かつてこの地にいくさがあった、とはこの小さな島国のどこかにあった話だろう。都を落ち延びた武士、農民がいてその子孫が脈々と命を繋ぐ。そのもっと昔、古墳はそれよりも昔にできていたのだ。そして人を埋めている。王の埋葬に下々の者を道連れに、生き埋めに。人の命とは、何かとそういう扱いをされる。世界のあちこちにある話しかもしれない。その死出の旅路のお付きの人を、人型を代わりとし埋めるようになった。

死んだ偉い人に仕えるため、と人が死なずに、ヒトガタ「人形が死んだ」。死は、常には日常へ持ち込まないが、人は死んでいる。私が死ぬとは考えない。人形は死ぬだろうか?その屍が青銅色になって並べられているのを視界に収める。手足はなく横たえられる。あれは人の形を型どった抜け殻。けど、死を迎えたもの。生きはせず、動きもしない。ただ存在する死を持った人。生きるの逆が死ではないのか?非可逆的なせいとと死なのに、『死』それだけの意味を持たされた人。それは形から入る型、頭と胴があれば良い。しかし、その様は人に見えるか?人の形のものは手足もあった方が人形としてそういうものだと見れる。

青銅の板に手足をつけるなら、どうするか?と見つめても省略という工夫が良いのよと今の形に納得し直した。
人の通りすぎた声が耳に届き、そろそろ終わるかと読み漁った本をまとめる。重い。よろよろしていたところを助けてもらい、明日帰る際に買う土産を売店でチェックする。カード払いなので財布に中身の心配はない。稼ぎはまあまあ。旅先くらい楽しもう。カードが使えるかレジで確認し明日買うことに決める。その時、レジにある可愛いサイズの色とりどりのクマのぬいぐるみを見て、ピンクはないなと自分の年齢を思った。

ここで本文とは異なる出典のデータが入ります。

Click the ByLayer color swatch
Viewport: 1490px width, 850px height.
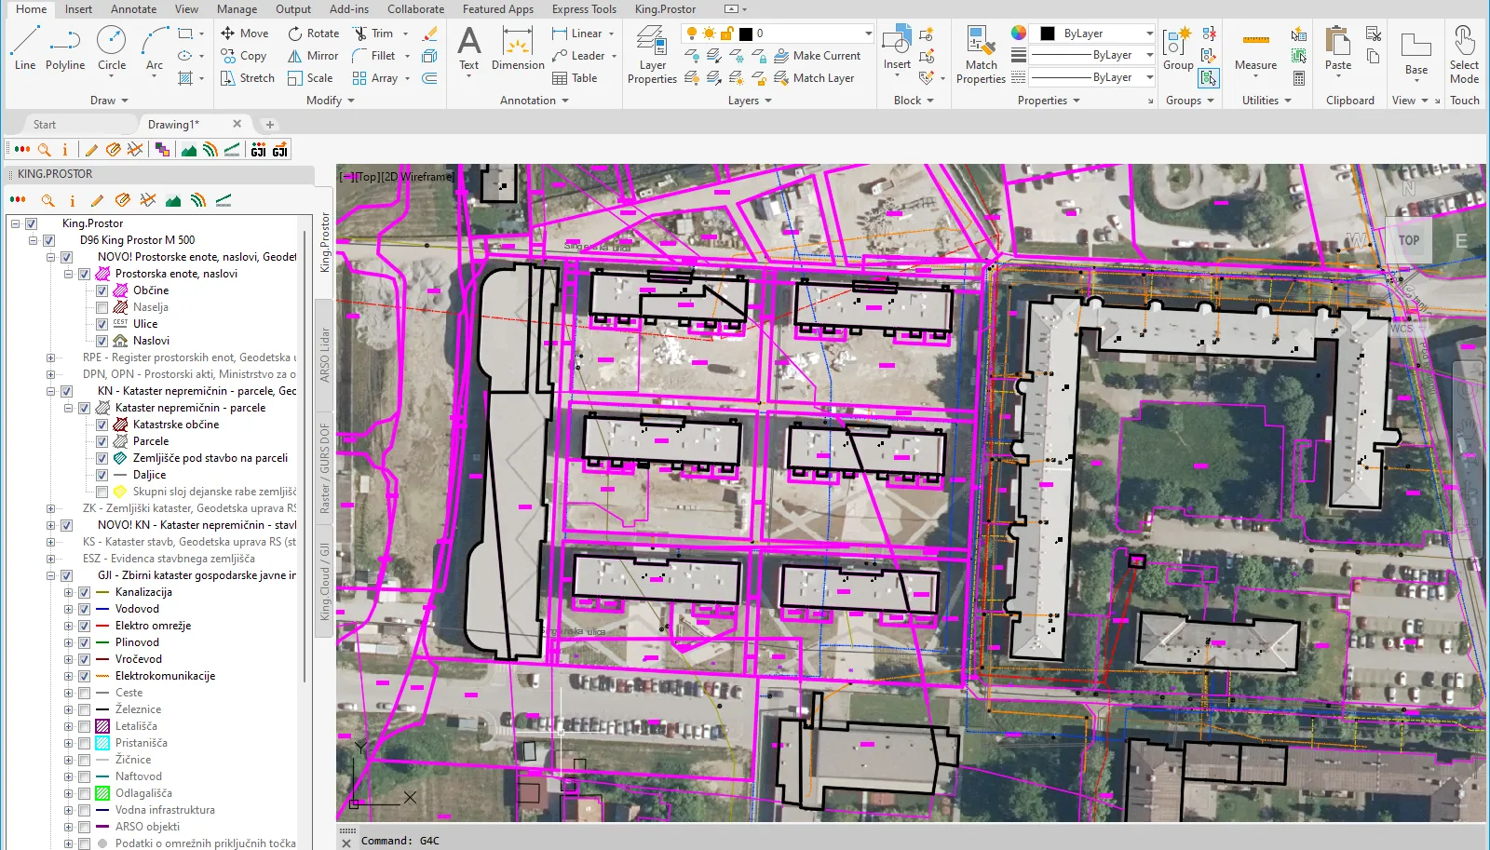tap(1048, 34)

明日の昼前には宿を出よう。荷物を広げることはなく観光地の海鮮丼を食べようとネットで調べておいた。子供は寝る時間だが、私は大人だ。テレビをつけ今日の映画をチェックする。気になる映画はなく、持っている端末で映画をみようと決めた。なんでかジャパニーズホラーを観る。この雨の気分を反映した。雨のせいで土砂崩れが起き、村から出れなくなり悪霊を鎮めるため…(途中トイレへ中座した)。どおおんと登場した親玉の人ならざる者と対峙、無事生還っと。良い頃合いに寝る時間だ。

明日の天気予報が目につく。大雨洪水警報に入っている。例え、警報が出てもここは避難場所に指定されているくらい川の増水の危険はないそうだ。どちらかというと、避難してくる人がいるかもしれないと聞いた。さっきの映画ではないが。この近くの避難マップを検索して見て、何となく枕の近くに荷物を置いて寝た。晴れなくても良いから、雨の勢いが弱まってますように。そう願って寝たのだが、

「変な夢を見ないように」と、祈っておくべきだったと起きてから思うのだった。